Cons: Typical claim funding model requires employer group to “fund as you go”, thus requiring the ability to absorb claim spikes between funding cycles. This can create a cash flow concern for some employer groups. Limited carrier market.

“Flex Funded” Self Funding

Pros: Like the hybrid program, this option provides a capitated (stable) healthcare expense, with changes based solely on enrollment fluctuations. True specific deductible to protect against large claims, rather than an underwriting corridor or pooling point in standard hybrid programs. Typically lower fixed costs as compared to standard hybrid programs.

Cons: Most carriers require claims data in order to provide Flex Funding quote. Limited carrier market.

Other Options - VEBA Trust

Pros: Like the hybrid program, this option provides a capitated (stable) healthcare expense, with changes based solely on enrollment fluctuations. Available to groups with as few as two (2) employees, and there is no minimum participation requirement or employer contribution requirement. Multiple plan options and rates are the same nationwide.

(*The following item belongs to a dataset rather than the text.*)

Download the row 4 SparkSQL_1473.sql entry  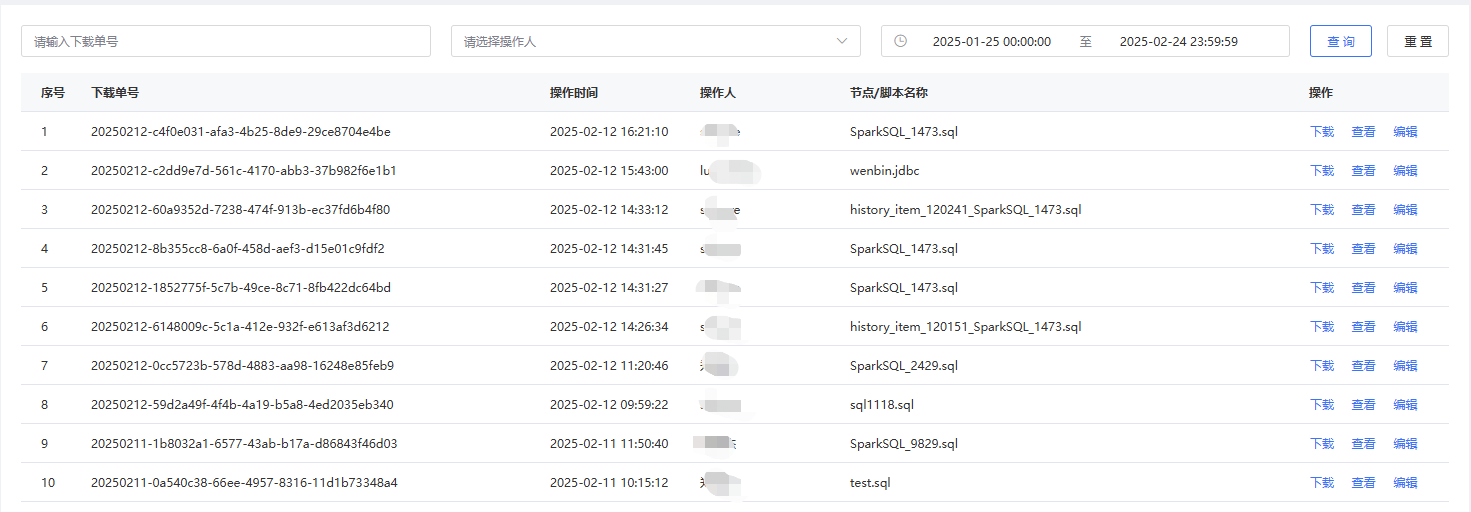click(x=1322, y=249)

Cons: Limited to the plan options provided by the vendor with no changes allowed. Premium rates change for all plans and participating employer groups on January 1st each year. Therefore, if the original effective date is not January 1st, your premium rates will change before the typical 12 month contract cycle. Plan administration is handled by two (2) Third Party Administrators and varies based on the plan(s) elected. As such, the employer group will not receive any claims data from the vendor, and customer service will be limited.